Andrés Manuel López Obrador desconoció ayer a las instituciones y llamó a sus seguidores a pensar en crear las propias."Hay una realidad, las instituciones, todo el andamiaje que se fue creando para sostener al poder, está en crisis, en ruina, no sirve para nada, por eso tenemos que plantearnos con este movimiento una transformación profunda", estimó López Obrador ante sus simpatizantes.
Ayer, en su cotidiana "asamblea informativa" en el zócalo de la ciudad de México, el tabasqueño añadió:
"De una vez les adelanto a ustedes, ya está pasando que se van a burlar de nosotros, se van a reír y a decir que estamos locos por convocar a la Convención Nacional Democrática y por decir ´ya no nos importa lo que hagan, no tenemos ningún respeto por sus instituciones, porque no son las instituciones del pueblo´; nosotros vamos a crear nuestras instituciones, las del pueblo de conformidad con el artículo 39 constitucional".
Entre la algarabía de los lopezobradoristas que coreaban "presidente, presidente", el perredista cerró su idea con el argumento de que "la soberanía reside en el pueblo, el pueblo es el que manda y tiene el inalienable derecho de cambiar la forma de su gobierno, para eso es la convención y eso es lo que vamos a hacer".
López Obrador llamó a comenzar "una reflexión colectiva, iniciemos un debate nacional, tenemos todo un reto por delante y una gran tarea por cumplir. Si logramos que nuestras propuestas se discutan en todo el país, habremos dado un paso importante".
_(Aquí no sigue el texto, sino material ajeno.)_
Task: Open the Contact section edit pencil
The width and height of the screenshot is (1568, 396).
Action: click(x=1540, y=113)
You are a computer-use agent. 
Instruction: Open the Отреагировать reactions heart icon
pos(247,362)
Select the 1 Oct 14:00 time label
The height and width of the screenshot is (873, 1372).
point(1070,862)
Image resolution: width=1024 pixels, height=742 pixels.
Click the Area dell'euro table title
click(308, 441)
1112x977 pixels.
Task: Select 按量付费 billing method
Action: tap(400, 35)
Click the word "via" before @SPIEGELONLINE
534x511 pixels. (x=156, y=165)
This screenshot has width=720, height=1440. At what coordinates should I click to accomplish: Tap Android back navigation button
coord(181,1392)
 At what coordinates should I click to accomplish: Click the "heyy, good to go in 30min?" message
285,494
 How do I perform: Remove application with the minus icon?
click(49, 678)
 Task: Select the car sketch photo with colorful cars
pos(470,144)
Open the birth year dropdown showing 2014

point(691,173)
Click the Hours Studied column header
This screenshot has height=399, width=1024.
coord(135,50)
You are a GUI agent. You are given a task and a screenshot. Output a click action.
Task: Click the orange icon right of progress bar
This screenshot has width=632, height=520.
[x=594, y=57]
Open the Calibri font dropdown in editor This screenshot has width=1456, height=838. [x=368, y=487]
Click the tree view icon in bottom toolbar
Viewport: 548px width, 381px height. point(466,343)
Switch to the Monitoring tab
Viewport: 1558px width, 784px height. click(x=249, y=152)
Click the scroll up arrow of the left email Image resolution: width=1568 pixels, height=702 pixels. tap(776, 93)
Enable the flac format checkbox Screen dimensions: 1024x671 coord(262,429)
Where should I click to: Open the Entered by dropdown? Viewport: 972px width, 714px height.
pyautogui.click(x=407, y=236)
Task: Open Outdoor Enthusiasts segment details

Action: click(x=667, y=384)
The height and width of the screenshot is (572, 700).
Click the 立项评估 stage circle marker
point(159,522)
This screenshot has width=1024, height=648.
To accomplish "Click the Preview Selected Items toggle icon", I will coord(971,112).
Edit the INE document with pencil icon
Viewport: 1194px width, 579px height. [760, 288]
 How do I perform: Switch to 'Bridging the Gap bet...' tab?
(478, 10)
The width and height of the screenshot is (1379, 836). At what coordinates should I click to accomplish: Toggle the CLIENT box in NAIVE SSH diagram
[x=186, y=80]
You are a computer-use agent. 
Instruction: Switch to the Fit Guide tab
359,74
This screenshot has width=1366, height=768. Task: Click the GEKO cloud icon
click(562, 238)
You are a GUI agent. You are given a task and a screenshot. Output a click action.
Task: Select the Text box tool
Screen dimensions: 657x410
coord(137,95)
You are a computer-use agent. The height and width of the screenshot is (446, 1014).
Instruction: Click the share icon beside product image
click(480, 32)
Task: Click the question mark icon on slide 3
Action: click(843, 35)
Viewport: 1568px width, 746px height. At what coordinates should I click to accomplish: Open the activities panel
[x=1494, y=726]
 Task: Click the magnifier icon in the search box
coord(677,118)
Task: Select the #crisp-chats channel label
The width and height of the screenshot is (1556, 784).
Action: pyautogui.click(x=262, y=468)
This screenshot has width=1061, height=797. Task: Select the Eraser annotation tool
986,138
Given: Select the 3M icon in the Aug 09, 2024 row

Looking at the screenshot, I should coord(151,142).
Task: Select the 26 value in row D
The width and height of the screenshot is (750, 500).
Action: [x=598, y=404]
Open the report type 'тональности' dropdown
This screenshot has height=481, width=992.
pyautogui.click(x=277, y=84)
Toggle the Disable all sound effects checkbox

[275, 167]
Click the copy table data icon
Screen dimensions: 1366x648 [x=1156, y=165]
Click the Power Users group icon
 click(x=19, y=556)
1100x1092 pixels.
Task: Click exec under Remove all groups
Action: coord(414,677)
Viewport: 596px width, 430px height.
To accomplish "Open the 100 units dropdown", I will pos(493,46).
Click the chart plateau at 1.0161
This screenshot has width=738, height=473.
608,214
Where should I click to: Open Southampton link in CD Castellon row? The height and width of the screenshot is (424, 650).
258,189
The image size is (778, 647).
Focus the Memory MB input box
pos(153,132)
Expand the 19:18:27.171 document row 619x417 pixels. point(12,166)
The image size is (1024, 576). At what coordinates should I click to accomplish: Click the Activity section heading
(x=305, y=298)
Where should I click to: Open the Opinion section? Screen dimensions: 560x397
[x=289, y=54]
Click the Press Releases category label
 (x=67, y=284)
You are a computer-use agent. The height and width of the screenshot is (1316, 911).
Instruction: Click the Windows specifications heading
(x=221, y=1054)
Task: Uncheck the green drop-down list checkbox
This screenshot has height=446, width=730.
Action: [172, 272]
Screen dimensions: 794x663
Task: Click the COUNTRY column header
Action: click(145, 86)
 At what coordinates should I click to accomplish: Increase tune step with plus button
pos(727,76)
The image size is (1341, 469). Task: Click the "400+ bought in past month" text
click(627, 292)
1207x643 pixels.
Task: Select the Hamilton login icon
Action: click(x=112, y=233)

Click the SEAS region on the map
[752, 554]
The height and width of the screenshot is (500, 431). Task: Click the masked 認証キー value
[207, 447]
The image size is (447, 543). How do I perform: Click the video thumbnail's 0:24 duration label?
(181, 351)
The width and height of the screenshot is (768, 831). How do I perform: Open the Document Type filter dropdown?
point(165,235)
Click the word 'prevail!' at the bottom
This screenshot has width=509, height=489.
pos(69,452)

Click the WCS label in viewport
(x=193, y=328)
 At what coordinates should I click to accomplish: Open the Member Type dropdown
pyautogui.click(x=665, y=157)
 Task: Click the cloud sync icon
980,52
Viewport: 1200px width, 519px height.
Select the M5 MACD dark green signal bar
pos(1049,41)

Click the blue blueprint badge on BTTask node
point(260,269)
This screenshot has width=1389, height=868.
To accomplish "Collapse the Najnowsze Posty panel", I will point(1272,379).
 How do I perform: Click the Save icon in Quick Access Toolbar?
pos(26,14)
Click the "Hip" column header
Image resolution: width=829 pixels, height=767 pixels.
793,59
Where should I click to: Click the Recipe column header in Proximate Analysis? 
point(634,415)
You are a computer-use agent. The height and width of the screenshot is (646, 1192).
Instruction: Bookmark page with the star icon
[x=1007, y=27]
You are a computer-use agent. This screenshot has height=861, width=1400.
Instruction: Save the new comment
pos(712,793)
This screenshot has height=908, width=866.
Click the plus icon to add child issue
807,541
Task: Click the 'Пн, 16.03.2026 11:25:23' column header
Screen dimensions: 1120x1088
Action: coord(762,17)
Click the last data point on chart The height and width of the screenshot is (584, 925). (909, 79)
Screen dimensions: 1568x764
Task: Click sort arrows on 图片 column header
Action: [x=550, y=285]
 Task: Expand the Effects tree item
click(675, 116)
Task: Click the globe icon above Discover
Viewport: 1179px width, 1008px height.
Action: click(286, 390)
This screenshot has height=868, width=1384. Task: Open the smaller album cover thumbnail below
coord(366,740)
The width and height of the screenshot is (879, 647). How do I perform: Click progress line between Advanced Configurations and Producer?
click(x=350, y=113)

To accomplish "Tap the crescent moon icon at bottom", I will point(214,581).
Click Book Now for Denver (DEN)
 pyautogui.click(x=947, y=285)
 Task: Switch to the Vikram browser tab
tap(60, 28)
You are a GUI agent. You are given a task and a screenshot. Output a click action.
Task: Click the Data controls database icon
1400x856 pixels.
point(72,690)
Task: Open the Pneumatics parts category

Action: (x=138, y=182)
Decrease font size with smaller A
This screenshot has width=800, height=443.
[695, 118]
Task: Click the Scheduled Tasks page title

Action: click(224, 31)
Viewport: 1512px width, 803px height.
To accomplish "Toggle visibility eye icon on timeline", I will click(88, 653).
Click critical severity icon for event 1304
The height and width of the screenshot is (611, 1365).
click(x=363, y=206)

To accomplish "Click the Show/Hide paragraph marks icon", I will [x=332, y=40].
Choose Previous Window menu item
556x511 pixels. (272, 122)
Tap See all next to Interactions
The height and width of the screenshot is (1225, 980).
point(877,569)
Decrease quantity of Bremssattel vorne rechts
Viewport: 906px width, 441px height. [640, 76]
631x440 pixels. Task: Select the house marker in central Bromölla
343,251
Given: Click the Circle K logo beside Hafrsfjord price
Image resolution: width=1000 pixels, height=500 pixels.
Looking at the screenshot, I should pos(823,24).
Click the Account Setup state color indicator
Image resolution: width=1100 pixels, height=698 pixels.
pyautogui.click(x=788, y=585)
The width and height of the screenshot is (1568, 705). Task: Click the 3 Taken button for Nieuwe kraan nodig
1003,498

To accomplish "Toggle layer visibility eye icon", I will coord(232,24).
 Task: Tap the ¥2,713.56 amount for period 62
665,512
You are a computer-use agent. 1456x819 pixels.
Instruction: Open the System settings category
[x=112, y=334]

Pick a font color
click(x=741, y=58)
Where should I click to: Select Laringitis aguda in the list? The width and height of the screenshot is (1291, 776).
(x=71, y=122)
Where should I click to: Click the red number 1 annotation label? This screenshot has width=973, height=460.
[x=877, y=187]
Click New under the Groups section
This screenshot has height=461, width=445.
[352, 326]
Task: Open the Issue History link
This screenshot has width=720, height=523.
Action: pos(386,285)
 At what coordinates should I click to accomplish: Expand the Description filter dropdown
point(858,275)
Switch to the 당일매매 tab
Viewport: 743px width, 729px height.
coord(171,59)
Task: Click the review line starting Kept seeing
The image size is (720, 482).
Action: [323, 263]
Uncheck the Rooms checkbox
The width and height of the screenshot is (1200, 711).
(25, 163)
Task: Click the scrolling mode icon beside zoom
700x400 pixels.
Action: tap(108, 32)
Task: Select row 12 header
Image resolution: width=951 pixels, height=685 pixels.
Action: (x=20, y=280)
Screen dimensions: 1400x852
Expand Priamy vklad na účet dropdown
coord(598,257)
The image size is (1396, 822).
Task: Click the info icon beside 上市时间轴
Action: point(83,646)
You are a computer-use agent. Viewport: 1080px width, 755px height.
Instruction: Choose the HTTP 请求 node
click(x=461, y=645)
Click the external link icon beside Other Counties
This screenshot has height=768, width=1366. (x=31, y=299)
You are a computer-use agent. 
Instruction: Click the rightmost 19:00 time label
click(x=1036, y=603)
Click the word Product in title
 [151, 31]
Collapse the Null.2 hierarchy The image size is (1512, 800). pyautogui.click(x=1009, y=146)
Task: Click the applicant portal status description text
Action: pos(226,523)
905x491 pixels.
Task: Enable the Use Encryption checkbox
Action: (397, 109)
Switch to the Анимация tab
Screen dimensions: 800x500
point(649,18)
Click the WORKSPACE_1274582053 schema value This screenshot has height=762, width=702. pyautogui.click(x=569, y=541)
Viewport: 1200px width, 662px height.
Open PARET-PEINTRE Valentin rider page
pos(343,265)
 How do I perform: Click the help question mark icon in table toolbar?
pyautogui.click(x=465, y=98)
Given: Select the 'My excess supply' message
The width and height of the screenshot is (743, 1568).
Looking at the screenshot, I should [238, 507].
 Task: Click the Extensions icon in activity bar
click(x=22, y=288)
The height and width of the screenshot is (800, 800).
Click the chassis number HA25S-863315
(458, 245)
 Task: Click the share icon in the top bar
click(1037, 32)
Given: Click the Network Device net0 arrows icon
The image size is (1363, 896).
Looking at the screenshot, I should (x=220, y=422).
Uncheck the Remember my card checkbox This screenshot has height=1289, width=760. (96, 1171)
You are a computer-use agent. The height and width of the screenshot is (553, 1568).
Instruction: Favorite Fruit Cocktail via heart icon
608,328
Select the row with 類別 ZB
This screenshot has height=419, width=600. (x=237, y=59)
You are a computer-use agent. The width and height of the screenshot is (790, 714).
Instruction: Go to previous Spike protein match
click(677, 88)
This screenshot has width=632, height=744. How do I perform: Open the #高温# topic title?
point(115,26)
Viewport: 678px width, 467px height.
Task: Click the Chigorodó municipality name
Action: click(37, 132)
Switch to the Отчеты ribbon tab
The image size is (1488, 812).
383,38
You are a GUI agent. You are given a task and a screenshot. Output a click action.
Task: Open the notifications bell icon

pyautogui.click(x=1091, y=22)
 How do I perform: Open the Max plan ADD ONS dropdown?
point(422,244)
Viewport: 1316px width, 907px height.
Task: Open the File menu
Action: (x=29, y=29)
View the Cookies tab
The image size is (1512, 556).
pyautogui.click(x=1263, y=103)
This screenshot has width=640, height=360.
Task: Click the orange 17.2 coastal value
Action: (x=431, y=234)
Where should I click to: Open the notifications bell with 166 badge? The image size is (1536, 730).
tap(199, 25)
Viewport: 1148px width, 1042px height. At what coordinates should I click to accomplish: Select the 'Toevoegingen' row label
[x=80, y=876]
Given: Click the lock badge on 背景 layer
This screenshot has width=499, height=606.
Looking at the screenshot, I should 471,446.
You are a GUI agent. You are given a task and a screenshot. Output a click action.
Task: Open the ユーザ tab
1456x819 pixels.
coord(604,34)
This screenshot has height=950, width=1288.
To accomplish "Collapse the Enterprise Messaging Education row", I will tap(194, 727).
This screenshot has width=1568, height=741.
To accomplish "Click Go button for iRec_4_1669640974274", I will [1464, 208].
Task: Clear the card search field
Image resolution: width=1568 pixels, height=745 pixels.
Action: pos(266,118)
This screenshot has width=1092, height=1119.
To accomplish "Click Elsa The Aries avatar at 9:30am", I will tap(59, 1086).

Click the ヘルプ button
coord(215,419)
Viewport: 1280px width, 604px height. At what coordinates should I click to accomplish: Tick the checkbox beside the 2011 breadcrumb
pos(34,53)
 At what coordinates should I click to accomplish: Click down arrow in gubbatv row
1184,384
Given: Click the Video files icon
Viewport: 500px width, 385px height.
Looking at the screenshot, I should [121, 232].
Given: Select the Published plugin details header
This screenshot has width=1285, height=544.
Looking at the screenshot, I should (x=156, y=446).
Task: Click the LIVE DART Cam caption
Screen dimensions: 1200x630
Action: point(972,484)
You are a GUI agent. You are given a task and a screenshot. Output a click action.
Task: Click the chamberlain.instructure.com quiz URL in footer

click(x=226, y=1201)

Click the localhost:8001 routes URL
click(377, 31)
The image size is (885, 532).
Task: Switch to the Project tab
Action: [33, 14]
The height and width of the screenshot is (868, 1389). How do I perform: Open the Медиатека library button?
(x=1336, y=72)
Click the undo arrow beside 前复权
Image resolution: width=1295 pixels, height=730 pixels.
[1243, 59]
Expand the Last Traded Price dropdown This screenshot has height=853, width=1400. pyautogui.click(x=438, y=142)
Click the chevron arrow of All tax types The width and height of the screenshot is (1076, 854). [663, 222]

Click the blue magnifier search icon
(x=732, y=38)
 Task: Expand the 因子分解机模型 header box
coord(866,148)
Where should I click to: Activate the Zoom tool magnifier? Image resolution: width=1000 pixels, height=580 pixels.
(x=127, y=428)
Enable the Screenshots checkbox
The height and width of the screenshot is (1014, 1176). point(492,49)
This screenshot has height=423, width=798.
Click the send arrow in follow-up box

Otra propuesta fue la de pensar si en la convención del 16 de septiembre elegirán a un "presidente legítimo" o a un coordinador nacional de la resistencia civil, que ya había esbozado en una entrevista con el vespertino francés Le Monde.
"Tenemos que deliberar en estos días ampliamente, responder y, desde luego, decidir con el voto libre de todos los delegados de la convención, si formamos, en el caso de que se convalide el fraude, si formamos un legítimo gobierno de la República o una coordinación nacional de la resistencia civil pacífica".
López Obrador reiteró con otras palabras su planteamiento.
"Esto implica decidir, democráticamente, si reconoceremos y ratificamos a un presidente legítimo, en la convención o si la convención elige a un jefe de gobierno en resistencia, a un encargado del Poder Ejecutivo, o a un coordinador nacional de la resistencia civil pacífica. Todo ello mientras dure la usurpación".
El perredista también arremetió contra la Suprema Corte de Justicia de la Nación, que el coordinador de los senadores electos, Carlos Navarrete, tachó como "viejo frack, lleno de polilla, colocado en la vitrina de la Suprema Corte, oliendo a naftalina, que con un poco de aire que le dé se desmorona a pedazos".
"No es posible que la Suprema Corte esté secuestrada, tomada por un grupo y que nada más sirva para legalizar los despojos que comete el fuerte, para proteger a los delincuentes de cuello blanco, que no tenga nada que ver con el pueblo. Nunca hace justicia a los mexicanos, y así casi todas las instituciones del país", aseguró López Obrador.
Y explicó que "en la convención tenemos que definir un programa básico de nuestro movimiento que tendría como objetivos el combate a la pobreza, defensa del patrimonio nacional, lucha contra la corrupción y la impunidad, el hacer valer el derecho a la información y llevar a cabo la reforma de instituciones políticas".
Insistió en que seguirá esperando la resolución del TEPJF y reiteró que existen los elementos para anular casillas, lo cual, de ocurrir, les daría el triunfo con 526 mil votos, a partir de las irregularidades que habría en el recuentro ordenado por el Tribunal en 11 mil 839 casillas.